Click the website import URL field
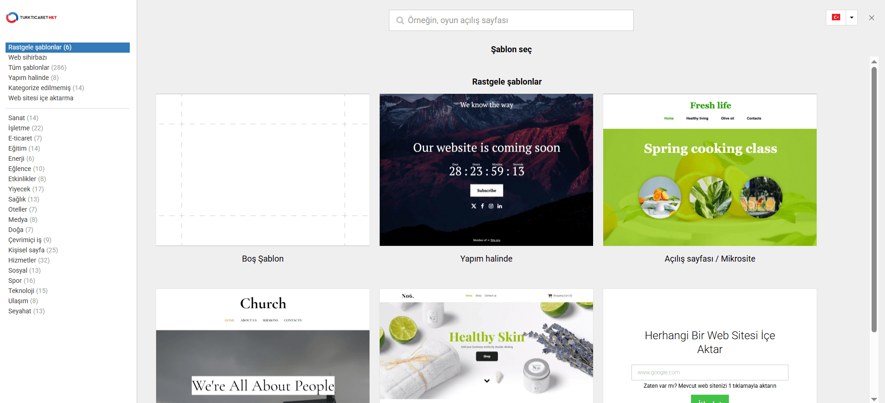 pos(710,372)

☆ ☆ ☆ ☆ ☆ ☆ ☆

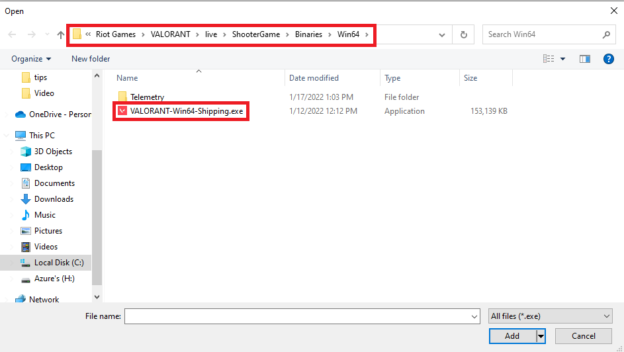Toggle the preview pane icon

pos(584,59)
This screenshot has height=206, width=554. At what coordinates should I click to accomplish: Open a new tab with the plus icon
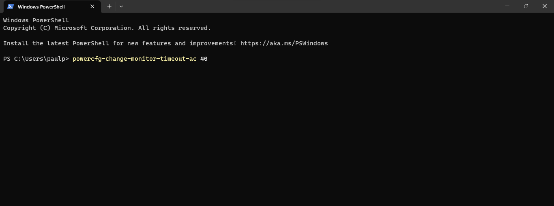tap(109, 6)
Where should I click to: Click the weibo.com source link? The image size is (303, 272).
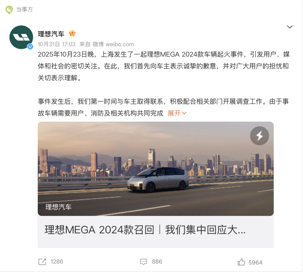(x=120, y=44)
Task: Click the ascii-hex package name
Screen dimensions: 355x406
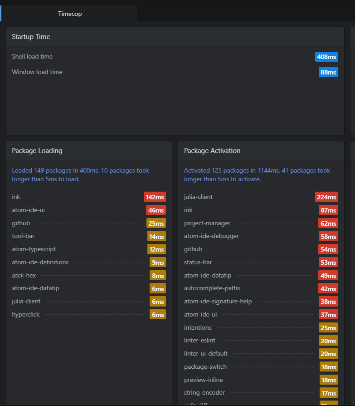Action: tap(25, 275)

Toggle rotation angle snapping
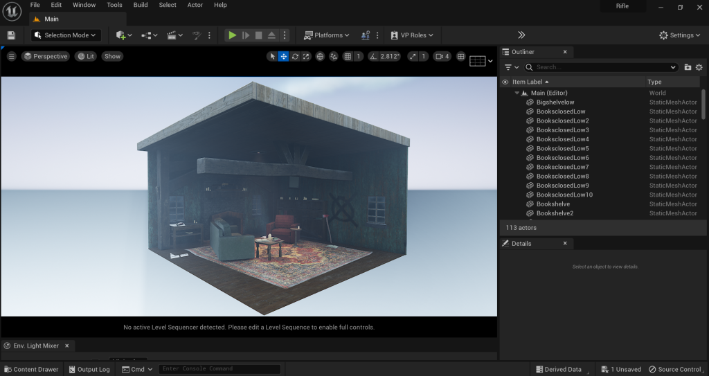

☆ ☆ ☆ ☆ ☆ ☆ ☆

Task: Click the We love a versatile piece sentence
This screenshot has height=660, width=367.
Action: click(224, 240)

☆ ☆ ☆ ☆ ☆ ☆ ☆

* _To do_: Using the records above, give the number of lines in which the word "Task" occurs, and nothing else.

* _Exercise answer_: 2